PROBLEM TO SOLVE | Copy out the records below exactly as they appear.

____ GIVEN DATA

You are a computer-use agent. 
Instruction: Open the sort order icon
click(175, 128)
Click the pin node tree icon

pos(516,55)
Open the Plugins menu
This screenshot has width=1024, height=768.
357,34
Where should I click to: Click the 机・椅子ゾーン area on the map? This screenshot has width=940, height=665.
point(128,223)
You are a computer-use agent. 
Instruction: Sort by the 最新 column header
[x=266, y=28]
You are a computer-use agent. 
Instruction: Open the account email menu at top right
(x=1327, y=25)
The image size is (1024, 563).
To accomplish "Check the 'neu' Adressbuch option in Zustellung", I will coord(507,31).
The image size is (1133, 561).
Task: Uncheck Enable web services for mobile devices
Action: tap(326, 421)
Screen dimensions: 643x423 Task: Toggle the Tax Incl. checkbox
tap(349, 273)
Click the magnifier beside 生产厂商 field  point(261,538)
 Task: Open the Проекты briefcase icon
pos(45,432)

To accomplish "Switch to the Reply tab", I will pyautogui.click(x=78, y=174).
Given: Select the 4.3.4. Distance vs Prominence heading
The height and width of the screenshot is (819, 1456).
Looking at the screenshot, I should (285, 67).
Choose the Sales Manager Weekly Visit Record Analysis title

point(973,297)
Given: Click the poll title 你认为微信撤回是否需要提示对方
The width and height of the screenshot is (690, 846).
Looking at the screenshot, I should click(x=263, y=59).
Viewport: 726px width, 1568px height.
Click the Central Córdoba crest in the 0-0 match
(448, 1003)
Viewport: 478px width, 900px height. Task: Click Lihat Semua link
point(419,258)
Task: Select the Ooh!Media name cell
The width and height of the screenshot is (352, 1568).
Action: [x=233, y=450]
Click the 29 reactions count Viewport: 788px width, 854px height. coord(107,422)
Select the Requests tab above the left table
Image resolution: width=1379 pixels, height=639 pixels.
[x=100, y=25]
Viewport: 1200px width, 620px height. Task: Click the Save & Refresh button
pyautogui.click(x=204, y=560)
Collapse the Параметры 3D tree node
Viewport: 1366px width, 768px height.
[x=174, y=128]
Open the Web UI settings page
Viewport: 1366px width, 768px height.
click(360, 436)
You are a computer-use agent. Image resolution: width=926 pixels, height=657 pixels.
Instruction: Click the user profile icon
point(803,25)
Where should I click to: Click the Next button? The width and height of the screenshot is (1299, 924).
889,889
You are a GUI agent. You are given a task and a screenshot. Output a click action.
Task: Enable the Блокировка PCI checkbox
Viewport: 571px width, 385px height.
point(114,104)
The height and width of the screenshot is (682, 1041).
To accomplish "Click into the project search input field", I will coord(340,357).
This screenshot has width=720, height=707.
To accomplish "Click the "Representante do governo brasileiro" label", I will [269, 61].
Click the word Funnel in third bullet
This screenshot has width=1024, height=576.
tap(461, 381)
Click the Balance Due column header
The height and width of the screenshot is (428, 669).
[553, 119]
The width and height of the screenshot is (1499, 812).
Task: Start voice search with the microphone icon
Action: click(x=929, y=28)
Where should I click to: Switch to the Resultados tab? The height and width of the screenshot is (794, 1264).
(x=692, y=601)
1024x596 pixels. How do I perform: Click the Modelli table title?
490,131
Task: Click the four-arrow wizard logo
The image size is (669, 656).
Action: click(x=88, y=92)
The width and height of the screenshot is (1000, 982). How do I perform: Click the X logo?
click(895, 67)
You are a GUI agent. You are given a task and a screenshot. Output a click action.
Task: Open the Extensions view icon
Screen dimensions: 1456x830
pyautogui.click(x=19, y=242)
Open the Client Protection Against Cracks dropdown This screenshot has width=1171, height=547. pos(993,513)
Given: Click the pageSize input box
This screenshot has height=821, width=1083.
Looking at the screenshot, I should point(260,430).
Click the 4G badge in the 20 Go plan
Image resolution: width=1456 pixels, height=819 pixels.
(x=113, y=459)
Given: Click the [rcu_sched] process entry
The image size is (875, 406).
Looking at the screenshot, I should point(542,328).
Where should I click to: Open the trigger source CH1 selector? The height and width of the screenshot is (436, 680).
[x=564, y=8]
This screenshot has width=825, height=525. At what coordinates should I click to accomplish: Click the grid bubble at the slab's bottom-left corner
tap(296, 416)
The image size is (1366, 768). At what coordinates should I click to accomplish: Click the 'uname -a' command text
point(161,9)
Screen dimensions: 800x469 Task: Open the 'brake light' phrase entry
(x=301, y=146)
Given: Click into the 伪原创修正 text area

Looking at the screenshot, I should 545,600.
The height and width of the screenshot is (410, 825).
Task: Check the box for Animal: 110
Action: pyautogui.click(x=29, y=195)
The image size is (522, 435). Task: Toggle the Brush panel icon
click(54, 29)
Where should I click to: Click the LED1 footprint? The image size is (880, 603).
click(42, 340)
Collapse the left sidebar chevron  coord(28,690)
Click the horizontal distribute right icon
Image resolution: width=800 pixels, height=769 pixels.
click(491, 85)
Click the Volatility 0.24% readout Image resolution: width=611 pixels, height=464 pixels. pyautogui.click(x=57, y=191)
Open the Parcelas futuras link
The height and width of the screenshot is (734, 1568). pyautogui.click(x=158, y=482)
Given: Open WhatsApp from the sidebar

________

ANSWER FOR THIS EXERCISE |
You are a computer-use agent. 
Instruction: Open the sort order icon
click(175, 128)
Click the pin node tree icon

pos(516,55)
Open the Plugins menu
This screenshot has width=1024, height=768.
357,34
Where should I click to: Click the 机・椅子ゾーン area on the map? This screenshot has width=940, height=665.
point(128,223)
You are a computer-use agent. 
Instruction: Sort by the 最新 column header
[x=266, y=28]
You are a computer-use agent. 
Instruction: Open the account email menu at top right
(x=1327, y=25)
The image size is (1024, 563).
To accomplish "Check the 'neu' Adressbuch option in Zustellung", I will coord(507,31).
The image size is (1133, 561).
Task: Uncheck Enable web services for mobile devices
Action: tap(326, 421)
Screen dimensions: 643x423 Task: Toggle the Tax Incl. checkbox
tap(349, 273)
Click the magnifier beside 生产厂商 field  point(261,538)
 Task: Open the Проекты briefcase icon
pos(45,432)

To accomplish "Switch to the Reply tab", I will pyautogui.click(x=78, y=174).
Given: Select the 4.3.4. Distance vs Prominence heading
The height and width of the screenshot is (819, 1456).
Looking at the screenshot, I should (285, 67).
Choose the Sales Manager Weekly Visit Record Analysis title

point(973,297)
Given: Click the poll title 你认为微信撤回是否需要提示对方
The width and height of the screenshot is (690, 846).
Looking at the screenshot, I should click(x=263, y=59).
Viewport: 726px width, 1568px height.
Click the Central Córdoba crest in the 0-0 match
(448, 1003)
Viewport: 478px width, 900px height. Task: Click Lihat Semua link
point(419,258)
Task: Select the Ooh!Media name cell
The width and height of the screenshot is (352, 1568).
Action: [x=233, y=450]
Click the 29 reactions count Viewport: 788px width, 854px height. coord(107,422)
Select the Requests tab above the left table
Image resolution: width=1379 pixels, height=639 pixels.
[x=100, y=25]
Viewport: 1200px width, 620px height. Task: Click the Save & Refresh button
pyautogui.click(x=204, y=560)
Collapse the Параметры 3D tree node
Viewport: 1366px width, 768px height.
[x=174, y=128]
Open the Web UI settings page
Viewport: 1366px width, 768px height.
click(360, 436)
You are a computer-use agent. Image resolution: width=926 pixels, height=657 pixels.
Instruction: Click the user profile icon
point(803,25)
Where should I click to: Click the Next button? The width and height of the screenshot is (1299, 924).
889,889
You are a GUI agent. You are given a task and a screenshot. Output a click action.
Task: Enable the Блокировка PCI checkbox
Viewport: 571px width, 385px height.
point(114,104)
The height and width of the screenshot is (682, 1041).
To accomplish "Click into the project search input field", I will coord(340,357).
This screenshot has width=720, height=707.
To accomplish "Click the "Representante do governo brasileiro" label", I will [269, 61].
Click the word Funnel in third bullet
This screenshot has width=1024, height=576.
tap(461, 381)
Click the Balance Due column header
The height and width of the screenshot is (428, 669).
[553, 119]
The width and height of the screenshot is (1499, 812).
Task: Start voice search with the microphone icon
Action: click(x=929, y=28)
Where should I click to: Switch to the Resultados tab? The height and width of the screenshot is (794, 1264).
(x=692, y=601)
1024x596 pixels. How do I perform: Click the Modelli table title?
490,131
Task: Click the four-arrow wizard logo
The image size is (669, 656).
Action: click(x=88, y=92)
The width and height of the screenshot is (1000, 982). How do I perform: Click the X logo?
click(895, 67)
You are a GUI agent. You are given a task and a screenshot. Output a click action.
Task: Open the Extensions view icon
Screen dimensions: 1456x830
pyautogui.click(x=19, y=242)
Open the Client Protection Against Cracks dropdown This screenshot has width=1171, height=547. pos(993,513)
Given: Click the pageSize input box
This screenshot has height=821, width=1083.
Looking at the screenshot, I should point(260,430).
Click the 4G badge in the 20 Go plan
Image resolution: width=1456 pixels, height=819 pixels.
(x=113, y=459)
Given: Click the [rcu_sched] process entry
The image size is (875, 406).
Looking at the screenshot, I should point(542,328).
Where should I click to: Open the trigger source CH1 selector? The height and width of the screenshot is (436, 680).
[x=564, y=8]
This screenshot has width=825, height=525. At what coordinates should I click to accomplish: Click the grid bubble at the slab's bottom-left corner
tap(296, 416)
The image size is (1366, 768). At what coordinates should I click to accomplish: Click the 'uname -a' command text
point(161,9)
Screen dimensions: 800x469 Task: Open the 'brake light' phrase entry
(x=301, y=146)
Given: Click into the 伪原创修正 text area

Looking at the screenshot, I should 545,600.
The height and width of the screenshot is (410, 825).
Task: Check the box for Animal: 110
Action: pyautogui.click(x=29, y=195)
The image size is (522, 435). Task: Toggle the Brush panel icon
click(54, 29)
Where should I click to: Click the LED1 footprint? The image size is (880, 603).
click(42, 340)
Collapse the left sidebar chevron  coord(28,690)
Click the horizontal distribute right icon
Image resolution: width=800 pixels, height=769 pixels.
click(491, 85)
Click the Volatility 0.24% readout Image resolution: width=611 pixels, height=464 pixels. pyautogui.click(x=57, y=191)
Open the Parcelas futuras link
The height and width of the screenshot is (734, 1568). pyautogui.click(x=158, y=482)
Given: Open WhatsApp from the sidebar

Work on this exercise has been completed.